Cesinha cumpre todos os requisitos, e ainda traz uma “novidade”, a mesma experiência que usa para aconselhar usa para torcer, diga-se, desestabilizar o adversário.

- Quando eu vejo que o cara errou um, dois passes no começo do jogo, eu já colo nele. ‘Seu pé duro! Não vai errar hein!’

Para ele, o poder “destrutivo” da arquibancada é maior que o seu construtivo. Não que o apoio do torcedor seja menor que sua fúria, mas é que no caso da manifestação positiva, ele acredita que depende mais do jogador em transformar toda a atmosfera criada em futebol. Pelo menos sempre foi assim quando ele jogava.

Todas as faces de Cesinha durante o jogo. (Fotos: Michael Barbosa)

Calmo, frio dentro de campo, o nervosismo nunca foi algo de seu feitio. Sempre que pode, tenta passar ao filho e aos alunos a tranquilidade que garante que exibia durante os noventa minutos — no campo, claro. Nas gerais, sem o controle dos acontecimentos, sem a opção de interferir com um chute, um passe, um drible, Cesinha experimenta o nervosismo do torcedor.

- É muito pior torcer que jogar. Lá no campo eu resolvia, eu dava o meu jeito, eu era calmo. Mas aqui na arquibancada é diferente, é o coração mesmo. Torcedor é muito irracional às vezes. Você olha o lance, pensa no que dava para fazer, mas ali dentro é outra coisa.
──────────
### TAREFAS PROPOSTAS
A. No trecho sobre Cesinha, o que ele considera muito pior do que jogar?
B. Prossiga o trecho sobre Cesinha a partir da última fala dele, mantendo o mesmo tom.

### DADOS FORNECIDOS
──────────
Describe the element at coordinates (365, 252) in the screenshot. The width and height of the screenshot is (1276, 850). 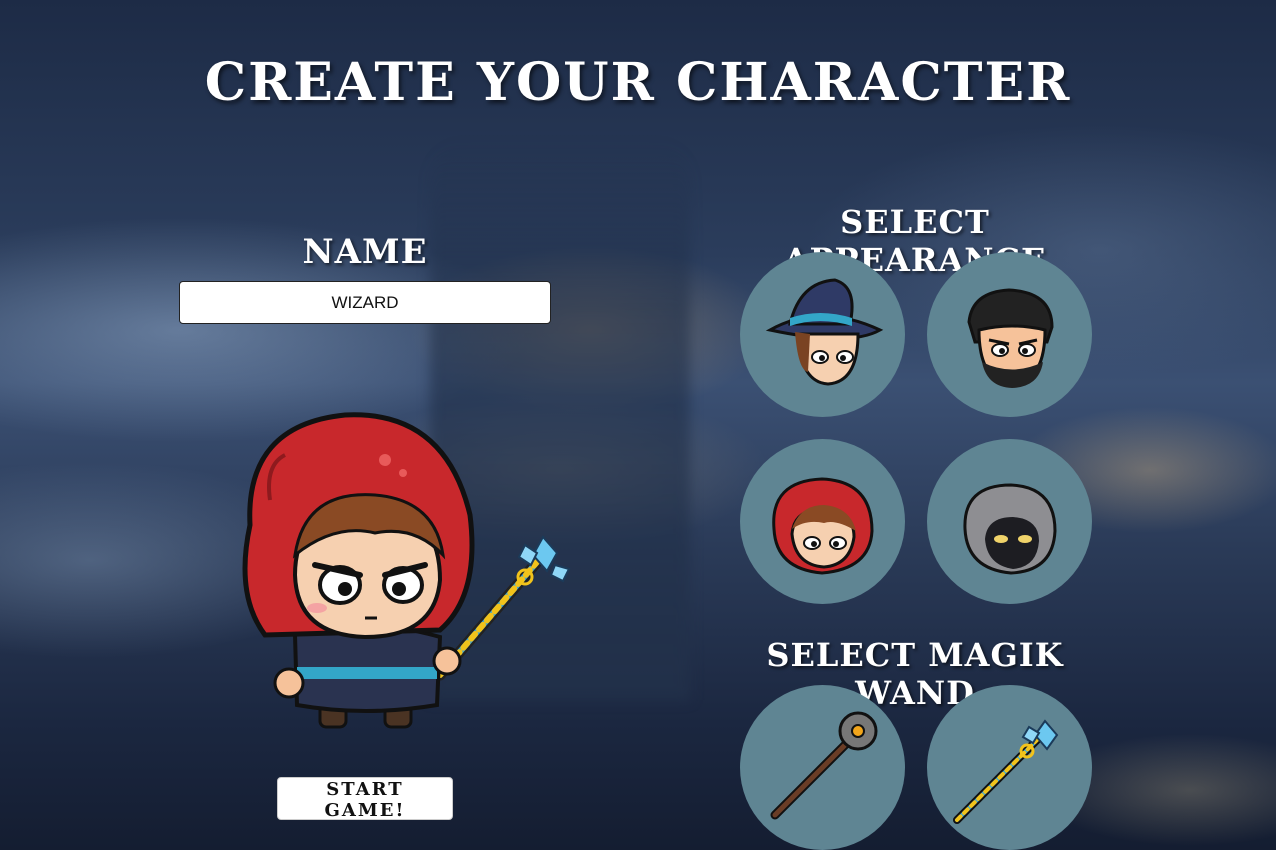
──────────
### RESPOSTAS
A. Torcer.

B.
Mais experiente e mais nervoso também, se vê agora suscetível às mesmas emoções do torcedor “comum” do Nacional. A mais recente é a euforia, pelo título da série A3 do Campeonato Paulista e o consequente acesso à série A2.

Passa pela sua cabeça o mesmo sonho da elite do estado, mesmo sabendo que será muito difícil. Se normalmente, na bola, já é uma tarefa árdua, imagina se vai contra a vontade do clube?

- Eu queria muito ver o Nacional na primeira divisão, e se manter, disputando os pontos. E, se possível, com o meu filho jogando — expressa-se Cesinha, com os olhos distantes.

Reconhecendo os seus limites e por vezes fincando o pé no chão, o Nacional faz o que pode para sobreviver, e só depois pensar em crescer.

- Não é vantagem para o clube subir para a A1, o próprio clube não quer, nunca foi vantagem estar na A1. O Nacional quer mesmo é revelar jogadores e fazer caixa. Teve um ano em que estávamos muito bem na A2, com chance de subir e um dirigente, o Orestes, veio falar para mim que não queria que subisse.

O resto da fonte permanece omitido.